BEGIN Passage to read

Run bata --help for the full, authoritative command list, or bata --version.

Migrate from Neon

bata import moves an existing Postgres database — Neon or anything else — into a fresh BataDB project in one command. It shells out to the standard pg_dump / psql client tools (nothing proprietary), streams the dump straight through, and verifies the result.

bata import --source "postgresql://…@ep-x.neon.tech/neondb"        # → a new project named `neondb`
bata import --source "$NEON_URL" --name my-app                     # name the new project
bata import --source "$NEON_URL" --project proj_abc123 --yes       # into an existing project

Prerequisite: local pg_dump and psql whose major version is ≥ the source server's (pg_dump 16 cannot dump a PostgreSQL 17 server). Neon defaults to PostgreSQL 17, so install matching client tools:

brew install libpq                          # macOS  (or: brew install postgresql@17)

END Passage to read

• [Set task]: Reproduce the section of the BataDB migration guide starting at "Prerequisite: local pg_dump" and ending at "brew install postgresql@17)", word for word.

BEGIN Data excerpt

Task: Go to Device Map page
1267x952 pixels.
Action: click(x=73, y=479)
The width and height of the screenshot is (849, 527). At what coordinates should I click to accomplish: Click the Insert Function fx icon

END Data excerpt

• [Problem solution]:
Prerequisite: local pg_dump and psql whose major version is ≥ the source server's (pg_dump 16 cannot dump a PostgreSQL 17 server). Neon defaults to PostgreSQL 17, so install matching client tools:

brew install libpq                          # macOS  (or: brew install postgresql@17)